Penulis: Eka Pertiwi | Editor: Hari Widodo
BANJARMASINPOST.CO.ID, BARABAI - Hidup sebatang kara di gubuk reyot berukuran 2x3 meter nenek meratus, Yamih, harus tahan dengan dinginnya malam.
Tinggal di Desa Datar Ajab Kecamatan Hantakan Kabupaten Hulu Sungai Tengah, nenek Yamih tidur tanpa alas. Ia hanya mengandalkan tapih (sarung,red) sebagai alas tidur.
Tak ada anak atau suami. Nenek Yamih lebih dikenal oleh warga sebagai Aminah. Janda miskin ini tak memiliki satu pun harta di gubuk reyotnya.
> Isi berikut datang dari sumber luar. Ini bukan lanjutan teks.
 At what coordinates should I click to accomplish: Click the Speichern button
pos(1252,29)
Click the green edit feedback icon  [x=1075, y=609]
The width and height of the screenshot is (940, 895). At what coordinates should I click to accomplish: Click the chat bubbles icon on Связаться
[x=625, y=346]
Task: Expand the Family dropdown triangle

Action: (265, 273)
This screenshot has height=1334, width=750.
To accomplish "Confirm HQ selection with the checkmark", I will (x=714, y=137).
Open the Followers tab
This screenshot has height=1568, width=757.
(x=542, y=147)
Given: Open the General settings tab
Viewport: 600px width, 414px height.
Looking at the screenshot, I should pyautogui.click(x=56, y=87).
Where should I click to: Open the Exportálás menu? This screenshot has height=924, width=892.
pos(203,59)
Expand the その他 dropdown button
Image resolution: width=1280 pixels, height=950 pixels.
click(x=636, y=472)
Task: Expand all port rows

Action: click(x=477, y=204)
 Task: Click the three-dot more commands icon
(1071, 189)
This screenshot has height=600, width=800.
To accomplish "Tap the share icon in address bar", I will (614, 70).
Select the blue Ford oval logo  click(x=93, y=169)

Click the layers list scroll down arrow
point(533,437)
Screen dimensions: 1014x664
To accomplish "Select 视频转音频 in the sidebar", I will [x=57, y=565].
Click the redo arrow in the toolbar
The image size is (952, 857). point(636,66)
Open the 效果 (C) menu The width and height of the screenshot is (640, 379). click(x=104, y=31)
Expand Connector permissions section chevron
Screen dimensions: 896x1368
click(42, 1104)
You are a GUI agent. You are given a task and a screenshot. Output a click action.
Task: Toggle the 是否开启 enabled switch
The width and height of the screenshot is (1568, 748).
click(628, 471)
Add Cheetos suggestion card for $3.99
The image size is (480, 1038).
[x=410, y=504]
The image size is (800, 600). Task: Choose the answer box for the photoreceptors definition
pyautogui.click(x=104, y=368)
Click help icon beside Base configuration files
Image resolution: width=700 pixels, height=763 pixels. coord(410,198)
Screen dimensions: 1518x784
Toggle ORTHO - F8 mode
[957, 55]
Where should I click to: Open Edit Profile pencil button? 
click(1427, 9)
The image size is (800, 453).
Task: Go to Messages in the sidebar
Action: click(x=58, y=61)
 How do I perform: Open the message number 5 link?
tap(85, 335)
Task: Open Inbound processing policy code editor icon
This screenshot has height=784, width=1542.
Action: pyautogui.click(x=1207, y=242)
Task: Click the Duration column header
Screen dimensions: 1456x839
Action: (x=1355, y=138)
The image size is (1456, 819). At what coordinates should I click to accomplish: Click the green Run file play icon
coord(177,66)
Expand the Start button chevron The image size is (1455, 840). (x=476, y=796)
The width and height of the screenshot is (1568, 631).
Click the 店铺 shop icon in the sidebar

Harta satu-satunya hanya sarung motif batik dan baju berwarna merah di badan. Dinding kayu yang sudah lapuk, serta lantai dari bambu kini sudah bolong.
Kaca depan sebagai jendela rumah Yamih juga bolong. Tak ada yang tahu berapa usia Yamih. Namun, jika melihat dari kondisi dan aroma dari rumah Yamih dipastikan ia sudah mulai pikun.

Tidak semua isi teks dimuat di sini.